A FORMER Somerset factory site could be turned into houses despite two attempts to throw out plans for its redevelopment.

West Estates Development Ltd. submitted outline plans to build 120 houses on the former Greencore factory site on the B3081 Prestleigh Road in Evercreech, which closed in October 2018 at a cost of around 400 jobs.

Mendip District Council initially refused the plans in November 2021, prompting the Bristol-based developer to submit alternative proposals for the same number of homes in April 2022.

This second application was refused in July 2022, with the local ward councillor branding the plans “unsustainable” and urging the developer to come up with better ideas for the site.

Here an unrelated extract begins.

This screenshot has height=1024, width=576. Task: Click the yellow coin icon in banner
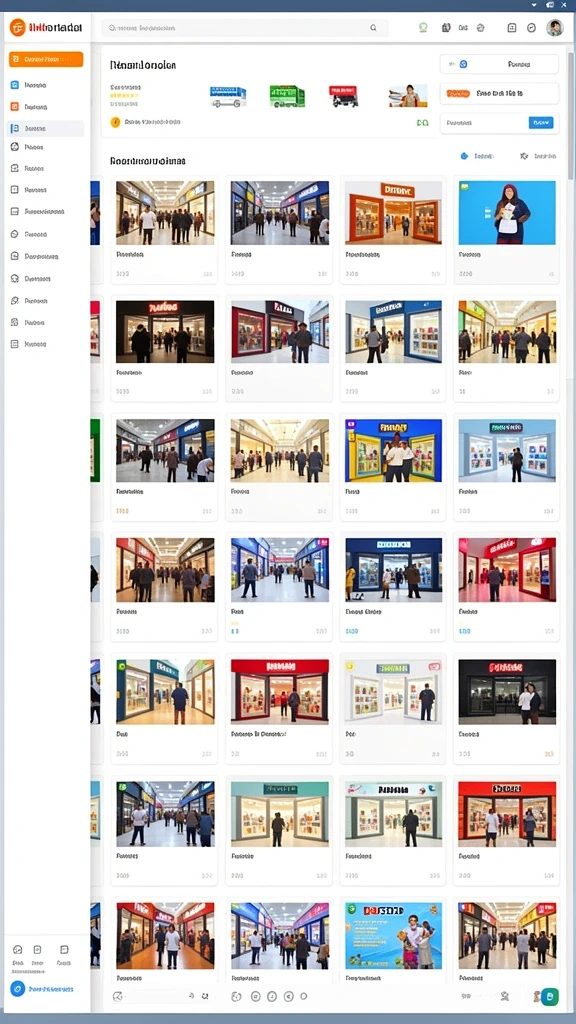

The developer has now lodged an appeal in a bid to overturn this second refusal, with the Planning Inspectorate intending to stage a public inquiry into the matter in the late-spring.

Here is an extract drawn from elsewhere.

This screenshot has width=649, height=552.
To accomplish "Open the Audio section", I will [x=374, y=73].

Somerset County Gazette: Outline plans have been submitted to build 120 homes on the former factory site.Outline plans have been submitted to build 120 homes on the former factory site. (Image: POD Newcastle Ltd.)

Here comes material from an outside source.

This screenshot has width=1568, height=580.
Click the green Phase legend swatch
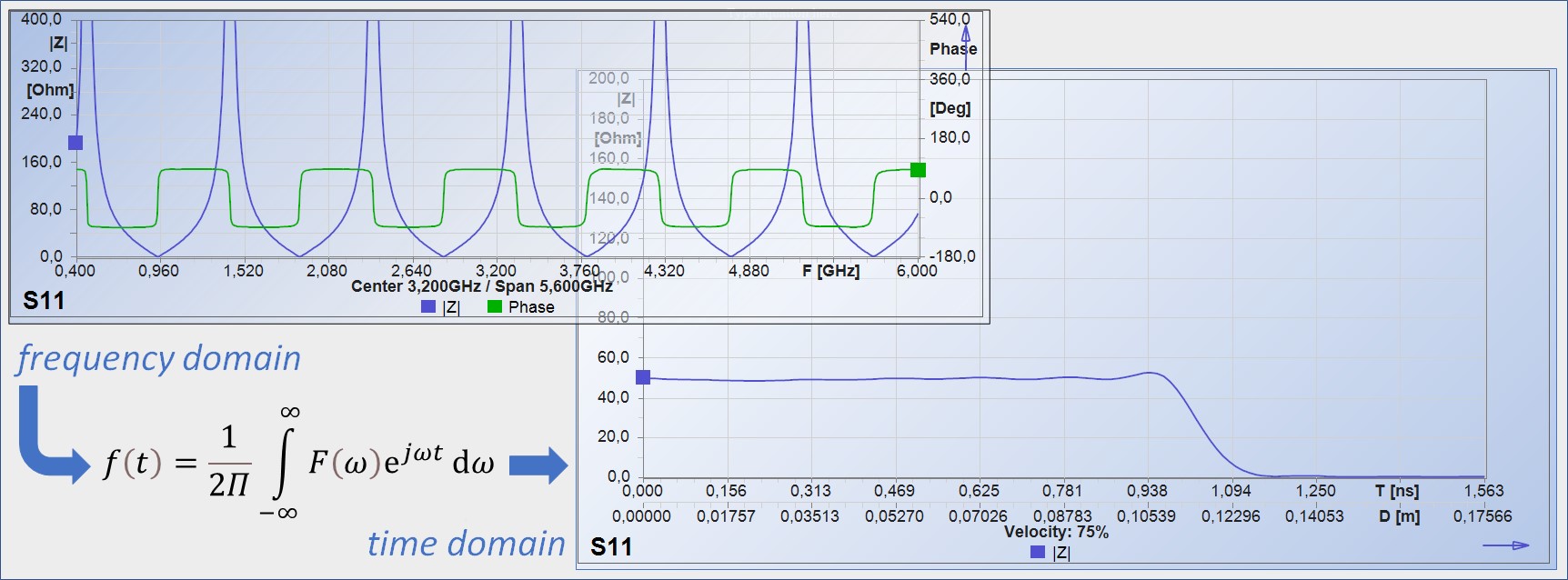click(x=495, y=307)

The decision to refuse the plans was made by the council’s planning officers through their delegated powers, rather than at a public meeting of the planning board.

Julie Reader-Sullivan, the council’s head of service for planning and growth, identified the following eight reasons for refusing permission:

  • The development would result in the loss of employment for the village, failing to “meet the aspirations of the Local Plan and the local community”
  • The proposals would lead to the “loss of designated heritage assets” and would not contribute positively to “the maintenance and enhancement of local identity and distinctiveness of the area”
  • The development would result in harm to nearby grade two listed buildings and the Evercreech conservation area
  • The development’s “cramped layout” would result in overlooking between properties, creating an “unacceptable living environment for future residents”
  • The developer has provided “insufficient information” over how surface water would drain away from the site, meaning the development could increase the risk of localised flooding
  • The proposals does not include “an appropriate mitigation strategy” to prevent an increase in phosphate levels on the Somerset Levels and Moors
  • The proposed access points onto the B3081 and Neale’s Way would “prejudice highway safety” due to a lack of visibility, while concerns also remain about the internal road layout
  • The developer has not guaranteed the development will provide contributions to local schools and other community facilities

Councillor Barry O’Leary, whose Creech ward includes the site, has pushed for the site to be regenerated as a commercial base as part of a future bid to the government’s levelling up fund.

 Read more: Police investigate fire at disused factory in Evercreech

Speaking in July 2022, he said: “We simply cannot go from employment-only to residential-only. [Our] planners recognise it would be unsustainable in terms of the traffic and services impacted.

“In these days of extremes of weather we have seen the problems that our infrastructure faces. As I have said all along, the owner needs to realise what the site is suited to, but more importantly is not suited to.”

The Planning Inspectorate has confirmed that the appeal would be decided through a public inquiry, rather than through written representations.

A public inquiry into the plans is due to begin on May 16 – after the vesting day of the new unitary Somerset Council – and is expected to last at least four days, including an official site visit. The outcome of the inquiry will be published on the Planning Inspectorate’s website in the early-summer.

To make a formal representation ahead of the inquiry, visit www.acp.planninginspectorate.gov.uk and quote reference number 3314693 by March 7.

A separate decision on plans for 56 homes and a convenience store at the northern end of Prestleigh Road is expected to be made by the late-spring.